You keep talking about how yucky your tans are, but from here they look awfully good. And the top coat suffered not at all!


----------



## GypsyTails (Jul 14, 2010)

Rhasputin said:


> I NEED. . . one of your best tan does.
> With the darkest belly you can give away. . . Just saying.


Give me another generation or two, and I'll be happy to share! Lol. Just being extra cautious after having to discontinue my other two Tan lines.



wildrose said:


> Lol some comical pictures... they wanted OFF those glasses! :lol:
> 
> Very pretty though and a great way to show the belly color.

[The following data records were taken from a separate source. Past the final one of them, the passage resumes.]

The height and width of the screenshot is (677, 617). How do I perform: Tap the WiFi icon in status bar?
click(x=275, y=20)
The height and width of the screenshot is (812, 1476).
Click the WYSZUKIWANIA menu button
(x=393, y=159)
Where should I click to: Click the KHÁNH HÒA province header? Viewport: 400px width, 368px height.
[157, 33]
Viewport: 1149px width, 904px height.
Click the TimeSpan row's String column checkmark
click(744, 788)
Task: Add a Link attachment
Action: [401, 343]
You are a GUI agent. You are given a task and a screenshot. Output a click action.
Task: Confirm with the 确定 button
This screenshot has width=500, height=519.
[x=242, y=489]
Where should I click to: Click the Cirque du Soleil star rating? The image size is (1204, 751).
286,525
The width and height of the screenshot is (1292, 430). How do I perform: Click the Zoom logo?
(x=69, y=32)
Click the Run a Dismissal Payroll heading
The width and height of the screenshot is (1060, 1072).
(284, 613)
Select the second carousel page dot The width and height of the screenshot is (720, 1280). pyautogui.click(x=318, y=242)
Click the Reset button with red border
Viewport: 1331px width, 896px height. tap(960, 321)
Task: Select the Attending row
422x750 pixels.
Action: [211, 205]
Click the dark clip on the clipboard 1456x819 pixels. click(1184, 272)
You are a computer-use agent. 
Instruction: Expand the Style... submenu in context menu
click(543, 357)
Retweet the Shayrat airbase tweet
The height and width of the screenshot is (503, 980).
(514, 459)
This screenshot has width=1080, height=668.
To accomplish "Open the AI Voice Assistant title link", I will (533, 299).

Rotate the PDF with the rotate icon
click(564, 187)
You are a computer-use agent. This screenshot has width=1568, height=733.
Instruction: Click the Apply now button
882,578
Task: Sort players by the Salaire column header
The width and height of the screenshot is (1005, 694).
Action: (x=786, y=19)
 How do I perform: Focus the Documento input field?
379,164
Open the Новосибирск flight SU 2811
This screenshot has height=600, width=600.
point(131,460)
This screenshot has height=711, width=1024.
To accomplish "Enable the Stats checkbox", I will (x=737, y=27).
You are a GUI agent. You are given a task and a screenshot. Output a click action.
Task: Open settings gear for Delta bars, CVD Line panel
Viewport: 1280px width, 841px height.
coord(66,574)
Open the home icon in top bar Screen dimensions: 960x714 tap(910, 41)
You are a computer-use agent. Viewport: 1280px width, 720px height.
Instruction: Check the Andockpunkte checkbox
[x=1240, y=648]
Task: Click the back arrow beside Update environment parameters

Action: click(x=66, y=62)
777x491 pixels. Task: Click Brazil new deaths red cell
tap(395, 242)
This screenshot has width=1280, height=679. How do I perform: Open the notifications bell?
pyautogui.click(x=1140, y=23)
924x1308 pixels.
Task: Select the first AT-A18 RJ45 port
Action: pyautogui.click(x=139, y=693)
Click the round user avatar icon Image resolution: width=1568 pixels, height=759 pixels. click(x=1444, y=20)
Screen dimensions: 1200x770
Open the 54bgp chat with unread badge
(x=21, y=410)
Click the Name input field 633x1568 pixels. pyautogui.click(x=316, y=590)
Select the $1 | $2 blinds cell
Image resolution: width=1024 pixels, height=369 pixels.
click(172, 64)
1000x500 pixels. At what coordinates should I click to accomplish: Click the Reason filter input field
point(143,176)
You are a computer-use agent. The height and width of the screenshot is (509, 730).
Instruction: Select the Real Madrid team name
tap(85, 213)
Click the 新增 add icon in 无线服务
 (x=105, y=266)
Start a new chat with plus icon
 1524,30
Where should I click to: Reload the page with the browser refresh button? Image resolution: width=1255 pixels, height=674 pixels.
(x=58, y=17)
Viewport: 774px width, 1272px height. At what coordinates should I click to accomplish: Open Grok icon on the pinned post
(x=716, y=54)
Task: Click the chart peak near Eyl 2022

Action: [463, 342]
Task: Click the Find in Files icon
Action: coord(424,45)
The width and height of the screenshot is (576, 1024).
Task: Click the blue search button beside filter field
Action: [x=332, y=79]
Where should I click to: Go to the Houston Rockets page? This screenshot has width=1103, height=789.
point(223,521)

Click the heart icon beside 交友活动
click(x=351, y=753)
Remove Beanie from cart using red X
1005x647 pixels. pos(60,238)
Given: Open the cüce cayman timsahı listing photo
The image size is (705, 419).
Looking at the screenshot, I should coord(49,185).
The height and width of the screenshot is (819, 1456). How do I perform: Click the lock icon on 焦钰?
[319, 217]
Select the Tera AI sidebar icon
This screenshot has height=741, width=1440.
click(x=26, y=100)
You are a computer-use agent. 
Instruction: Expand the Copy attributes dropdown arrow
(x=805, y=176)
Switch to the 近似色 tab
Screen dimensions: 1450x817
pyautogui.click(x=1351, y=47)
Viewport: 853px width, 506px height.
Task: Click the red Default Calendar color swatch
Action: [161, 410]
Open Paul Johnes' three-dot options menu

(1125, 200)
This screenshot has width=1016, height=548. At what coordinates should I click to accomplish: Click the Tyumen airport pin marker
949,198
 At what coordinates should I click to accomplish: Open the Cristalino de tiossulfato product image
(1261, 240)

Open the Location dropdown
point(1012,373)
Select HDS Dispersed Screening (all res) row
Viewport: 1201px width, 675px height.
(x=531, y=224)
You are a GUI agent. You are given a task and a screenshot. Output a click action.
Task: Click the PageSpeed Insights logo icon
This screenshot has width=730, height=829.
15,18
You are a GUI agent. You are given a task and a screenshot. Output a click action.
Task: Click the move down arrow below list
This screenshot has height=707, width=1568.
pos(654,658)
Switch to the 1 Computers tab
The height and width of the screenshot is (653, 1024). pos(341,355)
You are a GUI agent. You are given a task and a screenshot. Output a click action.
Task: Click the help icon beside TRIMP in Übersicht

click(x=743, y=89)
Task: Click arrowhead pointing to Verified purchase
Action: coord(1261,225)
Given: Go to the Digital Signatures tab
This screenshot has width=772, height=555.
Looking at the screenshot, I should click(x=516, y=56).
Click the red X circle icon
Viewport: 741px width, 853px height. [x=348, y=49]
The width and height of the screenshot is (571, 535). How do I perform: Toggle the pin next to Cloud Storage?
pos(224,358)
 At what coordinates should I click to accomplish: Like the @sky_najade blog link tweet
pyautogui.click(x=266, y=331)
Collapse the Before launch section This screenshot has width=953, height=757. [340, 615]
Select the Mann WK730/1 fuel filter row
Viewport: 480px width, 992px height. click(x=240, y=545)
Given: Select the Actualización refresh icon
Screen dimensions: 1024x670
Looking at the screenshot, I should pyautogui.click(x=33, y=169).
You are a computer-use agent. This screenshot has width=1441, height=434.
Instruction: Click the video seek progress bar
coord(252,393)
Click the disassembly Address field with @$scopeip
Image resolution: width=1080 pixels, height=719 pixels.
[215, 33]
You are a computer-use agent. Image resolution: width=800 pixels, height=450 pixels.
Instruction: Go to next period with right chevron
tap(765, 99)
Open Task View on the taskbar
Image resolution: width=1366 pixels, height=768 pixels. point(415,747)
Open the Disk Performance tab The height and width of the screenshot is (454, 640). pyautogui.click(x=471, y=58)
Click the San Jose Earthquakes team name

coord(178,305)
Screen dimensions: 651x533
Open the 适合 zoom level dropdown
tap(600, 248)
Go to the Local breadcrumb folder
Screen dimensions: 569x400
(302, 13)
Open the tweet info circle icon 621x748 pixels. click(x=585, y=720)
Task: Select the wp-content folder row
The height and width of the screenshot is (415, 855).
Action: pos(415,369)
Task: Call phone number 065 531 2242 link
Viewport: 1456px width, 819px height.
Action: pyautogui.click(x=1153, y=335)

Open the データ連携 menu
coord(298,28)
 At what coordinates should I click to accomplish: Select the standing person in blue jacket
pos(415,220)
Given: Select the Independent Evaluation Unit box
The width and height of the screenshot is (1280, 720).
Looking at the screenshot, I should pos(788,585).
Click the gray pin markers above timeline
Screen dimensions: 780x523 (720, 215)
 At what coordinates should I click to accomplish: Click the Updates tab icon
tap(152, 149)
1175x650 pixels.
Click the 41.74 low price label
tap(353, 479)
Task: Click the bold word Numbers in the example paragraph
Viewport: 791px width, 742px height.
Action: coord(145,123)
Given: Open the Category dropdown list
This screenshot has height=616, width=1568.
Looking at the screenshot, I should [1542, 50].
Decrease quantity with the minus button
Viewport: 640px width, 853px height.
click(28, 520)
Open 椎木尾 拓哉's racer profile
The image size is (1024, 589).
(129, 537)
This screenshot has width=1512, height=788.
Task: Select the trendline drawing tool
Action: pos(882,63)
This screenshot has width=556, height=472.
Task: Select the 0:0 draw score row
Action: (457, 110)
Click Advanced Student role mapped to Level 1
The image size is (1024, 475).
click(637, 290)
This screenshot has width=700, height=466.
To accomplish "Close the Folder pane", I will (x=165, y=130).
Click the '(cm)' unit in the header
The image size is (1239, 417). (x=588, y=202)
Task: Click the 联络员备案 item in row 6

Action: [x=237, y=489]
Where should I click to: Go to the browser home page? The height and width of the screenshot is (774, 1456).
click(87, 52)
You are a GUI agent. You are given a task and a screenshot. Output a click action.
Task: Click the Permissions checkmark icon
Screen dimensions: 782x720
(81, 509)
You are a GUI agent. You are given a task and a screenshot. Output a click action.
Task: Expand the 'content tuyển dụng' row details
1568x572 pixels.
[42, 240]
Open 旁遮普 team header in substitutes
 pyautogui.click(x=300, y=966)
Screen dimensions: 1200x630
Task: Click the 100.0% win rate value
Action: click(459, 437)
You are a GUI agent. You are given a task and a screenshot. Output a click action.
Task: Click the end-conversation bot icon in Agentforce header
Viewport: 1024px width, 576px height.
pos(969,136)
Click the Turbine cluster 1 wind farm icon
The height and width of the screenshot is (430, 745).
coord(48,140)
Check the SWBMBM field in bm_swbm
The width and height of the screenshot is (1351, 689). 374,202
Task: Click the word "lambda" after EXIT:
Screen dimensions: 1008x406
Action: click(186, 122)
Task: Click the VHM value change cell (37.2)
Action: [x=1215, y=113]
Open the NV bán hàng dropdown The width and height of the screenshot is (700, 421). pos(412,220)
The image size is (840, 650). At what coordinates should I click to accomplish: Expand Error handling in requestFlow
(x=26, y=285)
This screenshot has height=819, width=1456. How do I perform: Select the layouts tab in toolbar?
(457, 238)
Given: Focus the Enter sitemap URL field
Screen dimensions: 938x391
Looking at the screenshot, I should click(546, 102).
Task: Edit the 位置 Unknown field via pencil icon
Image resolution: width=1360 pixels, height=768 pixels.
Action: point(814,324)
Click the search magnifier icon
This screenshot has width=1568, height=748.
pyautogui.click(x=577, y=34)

Thanks! These two are very friendly and were more interested in jumping on my camera or into my hand during the shoot! Lol! :lol:



ccoryjohnn said:


> They are beautiful!


We say thank you!



Laigaie said:


> You keep talking about how yucky your tans are, but from here they look awfully good. And the top coat suffered not at all!


Most of us over here are having a rough time with Tans. This is the first overall decent result I've gotten. I actually had to discontinue my Black Tan line AND my original Champagne Tan line. Starting over from scratch with these girls being the first F2 generation worth keeping. I also have a pet-type Tan line I started as well, the goal of which is Fox so their Tan bellies are rubbish.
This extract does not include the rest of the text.